These drugs also provide less reinforcement of inappropriate use. Because they are more difficult to convert into injectable forms, they have a lower potential for diversion and a lower street price than short-acting opioids. The vast majority of prescription opioid abuse or drug diversion cases investigated by the Drug Enforcement Administration, state medical boards, and other regulatory or law enforcement agencies involve short-acting opioids--sustained-release opioids are rarely a problem. A recent study by D.E. Joranson and colleagues showed that with increased use of sustained-release opioids, medical emergencies related to abuse of prescription opioids have decreased.


Drug Selection

A careful review of the patient's medical history is the first essential in choosing a medication. Patients with chronic pain can often tell what has worked in the past and what has not. In one study of cancer patients using opioid analgesics, 44% required trials of two or more opioids, and 20% required three or more, before achieving satisfactory pain relief without intolerable side effects. As in selecting any drug, both adverse and beneficial effects must be evaluated in the context of the individual patient's current physical condition.

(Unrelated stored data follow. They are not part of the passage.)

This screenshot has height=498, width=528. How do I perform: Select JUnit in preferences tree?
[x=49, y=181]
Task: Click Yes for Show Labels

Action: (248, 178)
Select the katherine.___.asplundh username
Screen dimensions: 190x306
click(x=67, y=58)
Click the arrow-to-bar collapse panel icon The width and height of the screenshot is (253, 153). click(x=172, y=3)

Morphine. Of the sustained-release opioids, morphine is considered by many to be the gold standard, probably because it was the first sustained-release drug that allowed adequate dosing. The designation is more historic than clinically significant, however. In comparison to other opioids, morphine generally causes more nausea and pruritus. It also has the disadvantage of being relatively hydrophilic, which delays its transport across the blood-brain barrier. In addition, morphine has several active metabolites whose levels can vary with renal or hepatic function. The drug apparently induces its own metabolism, which makes it difficult to maintain a steady serum level.

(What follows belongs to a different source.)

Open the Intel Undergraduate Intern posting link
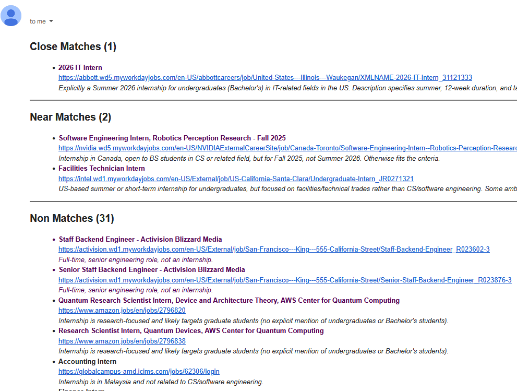 tap(236, 179)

Fentanyl. Because of these problems, fentanyl, a derivative of meperidine, was specifically designed to substitute for morphine in operative anesthesia. It is lipophilic and therefore faster acting. Of greater import, however, is that its potency is hundreds of times greater than morphine's. Microgram amounts, administered by a transdermal patch, can provide pain relief for up to 72 hours. Because fentanyl does not traverse the gastrointestinal tract, it causes less constipation than other sustained-release opioids and does not induce liver metabolism through first-pass effects. It also does not appear to have active metabolites.

Oxycodone is sometimes thought of as a weak opioid, probably because it has been formulated in low-dose pills. Like fentanyl, however, it is more potent than morphine and is associated with fewer adverse effects. A sustained-release formulation, introduced about five years ago, has quickly become the most popular opioid for treatment of chronic noncancer pain in the United States.

Oxycodone is actually a prodrug. The active metabolite, oxymorphone, is produced in the liver by the enzymatic activity of cytochrome P450 2D6. (This is the same enzyme responsible for activating two other prodrugs, hydrocodone and codeine). Approximately 10% of the population have genetically low levels of P450 2D6 and thus require higher than usual doses of the prodrug to obtain pain relief. Less than optimal effects may also be expected in patients taking neuroleptics, quinine, or selective serotonin reuptake inhibitors such as fluoxetine that inhibit P450 2D6 activity.

There have been sporadic reports of agitation, sleeplessness, and dysphoria in patients taking high doses of oxycodone, which suggests that, in addition to µ-opioid effects, the drug also has kappa-opioid effects. It may thus have some added advantage for treatment of visceral pain, which appears to respond to kappa-receptor agonists.

Hydromorphone. The clinical trials of sustained-release hydromorphone indicate that it has analgesic effects similar to those of morphine but that it has fewer side effects. None of hydromorphone's metabolites are pharmacologically active, which will make this drug particularly useful for patients with renal failure.

Methadone and Levorphanol. By virtue of their intrinsically long half-lives, methadone and levorphanol are also useful for treatment of chronic pain. Both have significant nonopioid effects that may contribute to their utility as pain relievers, especially for neuropathic pain. Methadone appears to be a potent N-methyl-D-aspartate (NMDA)-receptor blocker. Levorphanol also has some NMDA inhibitory effect and may, in addition, inhibit reuptake of serotonin and noradrenaline.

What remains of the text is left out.